Depending on your location and the applicable data protection framework, you may have the following rights with respect to your personal data:

• Right of access — obtain a copy of the personal data we hold about you
• Right to rectification — request correction of inaccurate or incomplete data
• Right to erasure — request deletion of your data ('right to be forgotten') subject to legal retention obligations
• Right to restriction — request that processing be limited in certain circumstances
• Right to data portability — receive your data in a structured, machine-readable format
• Right to object — object to processing based on legitimate interests or direct marketing
• Rights related to automated decision-making — request human review of decisions made solely by automated means

To exercise any of these rights, please contact our Data Protection Officer using the details in Section 12. We will respond within 30 days. Where a request is complex or numerous, we may extend this period by a further two months and will notify you accordingly.

You also have the right to lodge a complaint with a relevant supervisory authority.

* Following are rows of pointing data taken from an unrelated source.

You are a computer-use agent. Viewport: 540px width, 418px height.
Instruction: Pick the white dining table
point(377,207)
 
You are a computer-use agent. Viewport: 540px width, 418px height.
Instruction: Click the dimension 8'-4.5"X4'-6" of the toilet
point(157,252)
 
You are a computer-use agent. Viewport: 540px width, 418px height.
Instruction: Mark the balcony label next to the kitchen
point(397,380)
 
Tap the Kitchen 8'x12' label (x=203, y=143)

For users in the EEA, this is the data protection authority in your country of residence.

NASFAM takes the security of your personal data seriously and has implemented a range of technical and organisational measures to protect it against unauthorised access, loss, destruction, or alteration.

Technical Measures

• TLS/SSL encryption for all data transmitted to and from the website
• Password hashing and salting for any stored credentials
• Access controls limiting staff access to personal data on a need-to-know basis
• Regular security patching and vulnerability assessments
• Encrypted backups stored in geographically separate locations

Organisational Measures

• Staff data protection training during onboarding and annually thereafter
• Documented data handling procedures and incident response protocols
• Third-party processor due diligence and contractual obligations
• Periodic internal privacy audits

While we take all reasonable precautions, no method of electronic transmission or storage is 100% secure. If you believe your data has been compromised, please contact us immediately at info@nasfam.org.

We use cookies and similar tracking technologies to improve website performance and understand how visitors use our site. For full details on the types of cookies we use and how to manage them, please refer to our Cookie Policy.

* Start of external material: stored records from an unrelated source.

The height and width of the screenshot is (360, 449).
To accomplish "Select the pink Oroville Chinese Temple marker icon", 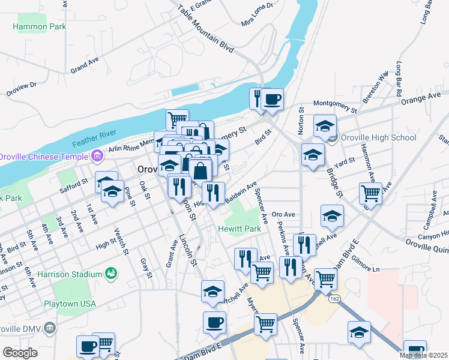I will coord(95,157).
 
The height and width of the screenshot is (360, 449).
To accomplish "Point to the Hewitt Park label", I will coord(240,229).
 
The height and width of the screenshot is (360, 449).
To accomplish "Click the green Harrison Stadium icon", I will coord(110,274).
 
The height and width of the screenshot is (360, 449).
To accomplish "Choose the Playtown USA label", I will coord(70,304).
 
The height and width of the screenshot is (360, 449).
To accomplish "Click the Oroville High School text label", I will coord(378,137).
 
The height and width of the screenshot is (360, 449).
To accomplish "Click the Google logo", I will coord(20,353).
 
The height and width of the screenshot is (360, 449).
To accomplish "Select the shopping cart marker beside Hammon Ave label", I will coord(370,193).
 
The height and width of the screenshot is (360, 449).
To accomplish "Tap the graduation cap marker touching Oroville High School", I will coord(325,127).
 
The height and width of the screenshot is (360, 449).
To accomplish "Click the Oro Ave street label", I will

Essential cookies necessary for the website to function are placed automatically. All other cookies (analytics, preferences) require your consent, which you can manage through the cookie consent banner displayed on your first visit.

Our website may contain links to external websites operated by third parties, including partner organisations, donor portals, and resource repositories. This Privacy Policy applies only to information collected by NASFAM. We have no control over third-party websites and are not responsible for their privacy practices.

We encourage you to review the privacy policy of any external site you visit through links on our platform. The inclusion of a link on our website does not constitute endorsement of that site or its privacy practices.

The NASFAM website is not intended for use by children under the age of 13. We do not knowingly collect personal data from children under 13. If you are a parent or guardian and believe your child has provided us with personal information, please contact us immediately and we will take steps to delete such information.

For programme activities involving minors (such as youth farmer competitions or training camps), parental or guardian consent is obtained separately through offline registration processes managed by district offices.

For all privacy-related enquiries, data subject rights requests, or concerns about how we handle your personal information, please contact:

We aim to respond to all requests within 30 calendar days. If you are not satisfied with our response, you have the right to escalate the matter to a relevant supervisory authority.